07:41 Et donc c'est l'accumulation de tranches de population qui fait qu'on s'est retrouvés
07:51 avec 55 millions d'exemplaires vendus depuis 50 ans.
07:53 Et 2,5 millions d'exemplaires par an.
07:55 Vous visiez au départ les jeunes à petit budget.
07:58 Est-ce que c'est toujours le cas aujourd'hui ? Non.
08:01 Mais votre public, est-ce qu'on peut dire embourgeoisé ?
08:04 Alors voilà, ça c'est vraiment la bonne question.
08:07 Effectivement, on s'adressait aux jeunes quand on était étudiant, on s'adressait
08:11 aux étudiants.
08:12 Donc, voyages pas chers, auberge de jeunesse, camping, autostop.
08:15 Mais peu à peu, la clientèle vieillissant, évoluant, elle devenait journaliste.
08:23 De l'auberge de jeunesse, il prenait un hôtel de charme.
+++
* Consignes de l'exercice:
a - D'après l'extrait :
(i) Combien d'exemplaires se sont vendus depuis 50 ans ?
(ii) Combien d'exemplaires se vendent par an ?
(iii) Quel type d'hébergement a remplacé l'auberge de jeunesse ?
b - Recopiez mot pour mot tout le passage de l'extrait depuis « 07:53 Et 2,5 » jusqu'à « elle devenait journaliste. ».
La liste n'est d'aucune utilité pour cet exercice.
+++
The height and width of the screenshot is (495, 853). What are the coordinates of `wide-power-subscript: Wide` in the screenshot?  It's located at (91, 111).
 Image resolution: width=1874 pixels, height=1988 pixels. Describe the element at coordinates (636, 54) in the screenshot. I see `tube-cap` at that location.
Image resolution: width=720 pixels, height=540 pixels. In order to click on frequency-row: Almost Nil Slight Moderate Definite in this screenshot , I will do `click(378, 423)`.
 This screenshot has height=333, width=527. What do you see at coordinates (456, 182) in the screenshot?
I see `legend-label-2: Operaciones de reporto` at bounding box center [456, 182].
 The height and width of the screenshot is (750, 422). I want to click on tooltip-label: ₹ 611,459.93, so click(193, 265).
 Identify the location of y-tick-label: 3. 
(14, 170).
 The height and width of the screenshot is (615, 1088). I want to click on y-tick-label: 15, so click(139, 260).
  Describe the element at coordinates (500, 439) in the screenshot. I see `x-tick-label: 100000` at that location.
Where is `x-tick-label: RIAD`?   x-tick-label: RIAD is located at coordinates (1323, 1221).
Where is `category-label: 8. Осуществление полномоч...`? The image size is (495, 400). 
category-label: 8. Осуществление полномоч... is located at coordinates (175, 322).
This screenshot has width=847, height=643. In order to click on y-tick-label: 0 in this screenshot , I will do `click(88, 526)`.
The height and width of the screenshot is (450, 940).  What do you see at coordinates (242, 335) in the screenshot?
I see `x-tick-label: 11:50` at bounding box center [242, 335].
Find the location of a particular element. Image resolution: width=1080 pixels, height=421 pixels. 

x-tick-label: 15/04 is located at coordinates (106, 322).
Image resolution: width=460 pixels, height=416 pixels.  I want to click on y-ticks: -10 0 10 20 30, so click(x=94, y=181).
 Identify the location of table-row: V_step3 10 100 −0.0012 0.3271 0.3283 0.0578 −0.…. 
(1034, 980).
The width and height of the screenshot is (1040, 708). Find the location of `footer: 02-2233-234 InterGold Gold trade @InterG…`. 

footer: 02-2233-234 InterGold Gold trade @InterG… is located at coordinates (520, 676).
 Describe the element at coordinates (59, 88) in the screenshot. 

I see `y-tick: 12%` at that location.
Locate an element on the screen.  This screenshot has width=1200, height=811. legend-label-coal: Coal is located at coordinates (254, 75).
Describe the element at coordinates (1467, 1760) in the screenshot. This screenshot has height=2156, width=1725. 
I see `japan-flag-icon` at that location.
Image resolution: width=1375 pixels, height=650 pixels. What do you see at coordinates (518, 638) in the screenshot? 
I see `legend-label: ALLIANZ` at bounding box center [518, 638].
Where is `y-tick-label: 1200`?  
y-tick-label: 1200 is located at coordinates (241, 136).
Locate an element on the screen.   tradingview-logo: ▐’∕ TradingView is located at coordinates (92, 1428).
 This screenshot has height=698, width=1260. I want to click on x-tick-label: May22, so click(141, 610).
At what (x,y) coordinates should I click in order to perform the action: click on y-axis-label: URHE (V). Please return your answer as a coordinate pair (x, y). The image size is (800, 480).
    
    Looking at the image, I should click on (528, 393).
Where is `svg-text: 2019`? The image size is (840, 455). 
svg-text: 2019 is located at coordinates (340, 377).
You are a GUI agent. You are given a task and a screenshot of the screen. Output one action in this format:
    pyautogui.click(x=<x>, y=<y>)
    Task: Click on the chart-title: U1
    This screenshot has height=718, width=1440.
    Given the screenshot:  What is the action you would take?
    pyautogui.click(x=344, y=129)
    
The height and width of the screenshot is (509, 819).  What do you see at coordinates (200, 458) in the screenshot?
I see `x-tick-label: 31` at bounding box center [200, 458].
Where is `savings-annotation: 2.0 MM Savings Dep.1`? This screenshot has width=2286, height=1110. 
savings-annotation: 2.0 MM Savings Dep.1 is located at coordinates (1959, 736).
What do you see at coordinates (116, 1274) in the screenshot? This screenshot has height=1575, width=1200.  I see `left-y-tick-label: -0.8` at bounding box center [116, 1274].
+++
* Corrigé des questions:
a -
(i) 55 millions d'exemplaires.
(ii) 2,5 millions d'exemplaires.
(iii) Un hôtel de charme.

b -
07:53 Et 2,5 millions d'exemplaires par an.
07:55 Vous visiez au départ les jeunes à petit budget.
07:58 Est-ce que c'est toujours le cas aujourd'hui ? Non.
08:01 Mais votre public, est-ce qu'on peut dire embourgeoisé ?
08:04 Alors voilà, ça c'est vraiment la bonne question.
08:07 Effectivement, on s'adressait aux jeunes quand on était étudiant, on s'adressait
08:11 aux étudiants.
08:12 Donc, voyages pas chers, auberge de jeunesse, camping, autostop.
08:15 Mais peu à peu, la clientèle vieillissant, évoluant, elle devenait journaliste.